Despite continuing debates over the first peopling of the Americas and the ambiguity and paucity of some evidence, three issues are becoming clearer. Although the Clovis culture is the most widely distributed early record in North America and accounts for a major portion of the first chapter of human history in the north, it fails to explain early cultural and biological diversity in all of the Western Hemisphere, especially in South America. Second, Northern Hemisphere agendas about the peopling of the New World, which were developed in the historically better investigated regions of North America, have created unrealistic expectations or preconceptions about the significance of cultural developments in Central and South America. Despite the likely migration of early people from the north to the south, the archeological records of each continent must be viewed in their own terms and not be judged by preconceived notions often based on meager evidence or over-extended interpretations. Third, regardless of the quality of evidence, the first American populations seemed to have been a melting pot for a long time and possibly had their physical, genetic, and cultural roots in different areas at different times.

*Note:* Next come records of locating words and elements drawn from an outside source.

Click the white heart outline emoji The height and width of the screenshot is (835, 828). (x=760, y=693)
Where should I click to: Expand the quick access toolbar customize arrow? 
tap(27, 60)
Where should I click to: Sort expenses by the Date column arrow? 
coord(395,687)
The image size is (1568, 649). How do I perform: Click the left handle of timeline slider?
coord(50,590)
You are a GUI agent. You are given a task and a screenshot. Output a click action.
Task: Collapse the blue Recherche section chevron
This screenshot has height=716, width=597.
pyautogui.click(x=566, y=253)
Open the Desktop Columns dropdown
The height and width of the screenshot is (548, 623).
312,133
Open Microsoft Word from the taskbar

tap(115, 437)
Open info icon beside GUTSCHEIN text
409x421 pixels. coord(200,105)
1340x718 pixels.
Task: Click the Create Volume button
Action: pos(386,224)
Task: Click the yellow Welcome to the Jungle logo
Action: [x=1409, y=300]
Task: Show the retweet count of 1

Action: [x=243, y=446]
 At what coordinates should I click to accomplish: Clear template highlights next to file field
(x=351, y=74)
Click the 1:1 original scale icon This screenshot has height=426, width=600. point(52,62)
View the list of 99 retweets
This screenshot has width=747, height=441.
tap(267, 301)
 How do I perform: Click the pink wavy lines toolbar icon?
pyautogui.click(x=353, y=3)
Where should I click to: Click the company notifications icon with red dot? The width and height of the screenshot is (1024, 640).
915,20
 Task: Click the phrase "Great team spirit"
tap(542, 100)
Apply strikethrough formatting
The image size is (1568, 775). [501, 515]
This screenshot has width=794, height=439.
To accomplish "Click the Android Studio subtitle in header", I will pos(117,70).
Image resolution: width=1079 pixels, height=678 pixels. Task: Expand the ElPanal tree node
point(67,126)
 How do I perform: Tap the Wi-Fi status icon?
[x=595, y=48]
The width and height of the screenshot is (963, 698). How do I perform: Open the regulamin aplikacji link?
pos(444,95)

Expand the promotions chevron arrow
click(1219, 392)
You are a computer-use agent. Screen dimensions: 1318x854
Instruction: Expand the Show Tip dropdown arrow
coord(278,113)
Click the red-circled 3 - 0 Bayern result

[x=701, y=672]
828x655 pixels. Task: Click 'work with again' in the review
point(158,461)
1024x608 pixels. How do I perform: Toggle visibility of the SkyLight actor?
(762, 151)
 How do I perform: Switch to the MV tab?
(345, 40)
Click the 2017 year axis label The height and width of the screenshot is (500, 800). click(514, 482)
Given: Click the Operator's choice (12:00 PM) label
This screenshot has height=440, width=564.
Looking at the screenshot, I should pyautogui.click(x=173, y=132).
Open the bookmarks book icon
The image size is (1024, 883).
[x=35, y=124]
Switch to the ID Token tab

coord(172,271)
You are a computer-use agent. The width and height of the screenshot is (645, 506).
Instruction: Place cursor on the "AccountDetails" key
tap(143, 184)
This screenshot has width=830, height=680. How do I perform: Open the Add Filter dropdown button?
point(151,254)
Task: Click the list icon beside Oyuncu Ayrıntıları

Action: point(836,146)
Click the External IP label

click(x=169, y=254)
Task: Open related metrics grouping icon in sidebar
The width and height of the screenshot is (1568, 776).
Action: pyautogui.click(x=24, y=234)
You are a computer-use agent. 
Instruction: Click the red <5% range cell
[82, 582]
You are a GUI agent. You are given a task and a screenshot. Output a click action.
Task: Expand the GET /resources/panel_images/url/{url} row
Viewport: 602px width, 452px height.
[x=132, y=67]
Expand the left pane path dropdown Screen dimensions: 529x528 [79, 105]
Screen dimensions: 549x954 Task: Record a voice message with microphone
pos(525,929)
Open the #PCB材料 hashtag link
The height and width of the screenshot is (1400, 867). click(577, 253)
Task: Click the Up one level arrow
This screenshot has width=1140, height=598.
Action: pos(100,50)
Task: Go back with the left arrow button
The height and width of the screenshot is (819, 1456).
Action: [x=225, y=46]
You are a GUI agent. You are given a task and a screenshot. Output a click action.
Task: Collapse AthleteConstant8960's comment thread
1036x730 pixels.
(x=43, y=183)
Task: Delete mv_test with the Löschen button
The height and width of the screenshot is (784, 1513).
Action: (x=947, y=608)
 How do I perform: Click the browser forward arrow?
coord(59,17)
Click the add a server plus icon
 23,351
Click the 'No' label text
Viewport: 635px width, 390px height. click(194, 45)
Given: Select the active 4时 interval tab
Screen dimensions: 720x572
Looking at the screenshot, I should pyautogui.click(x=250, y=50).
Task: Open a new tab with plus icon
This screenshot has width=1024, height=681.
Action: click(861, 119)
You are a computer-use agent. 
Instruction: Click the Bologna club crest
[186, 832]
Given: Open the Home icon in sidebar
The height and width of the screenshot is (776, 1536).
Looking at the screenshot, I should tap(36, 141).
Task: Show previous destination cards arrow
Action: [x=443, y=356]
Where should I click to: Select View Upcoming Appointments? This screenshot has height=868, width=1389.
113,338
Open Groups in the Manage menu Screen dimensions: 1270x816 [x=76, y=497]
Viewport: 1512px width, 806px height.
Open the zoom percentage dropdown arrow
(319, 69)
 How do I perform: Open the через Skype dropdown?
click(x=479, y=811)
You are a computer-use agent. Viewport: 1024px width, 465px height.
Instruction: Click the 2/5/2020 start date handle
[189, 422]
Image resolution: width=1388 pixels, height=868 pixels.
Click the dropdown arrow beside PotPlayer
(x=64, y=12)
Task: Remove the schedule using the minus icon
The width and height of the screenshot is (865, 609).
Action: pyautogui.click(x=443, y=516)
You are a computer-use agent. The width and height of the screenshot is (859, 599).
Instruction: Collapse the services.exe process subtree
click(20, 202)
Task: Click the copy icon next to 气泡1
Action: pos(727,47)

It is certain that the first migrants into the Americas adapted to many different environments quickly, creating a mosaic of contemporary different types of hunters and gatherers (such as big-game hunters, general foragers who hunted and gathered plant foods, coastal fishermen) immediately after they entered new environments. Further, a key issue is not so much rapid migration but rapid social and economic change and a steep ‘learning curve’ across newly encountered environments - that is, the adaptation of technological, socioeconomic, and cognitive processes from one generation to another. As the different archaeological records of South America and parts of the eastern United States suggest, this was not a single unitary process, but many. While hunter and gatherer groups were settling into one new environment, others were probably just moving into neighboring ones for the first time. Others probably stayed for longer periods in more economically productive environments. All of these processes must have begun sometime before 12 000 years ago in order to produce the types of technological and economic diversity reflected in the archeological record by 11000 years ago. The record left behind by these processes is characterized by variable site sizes, locations, functions, occupations, and artifacts that clearly reflect different adaptations to different environments.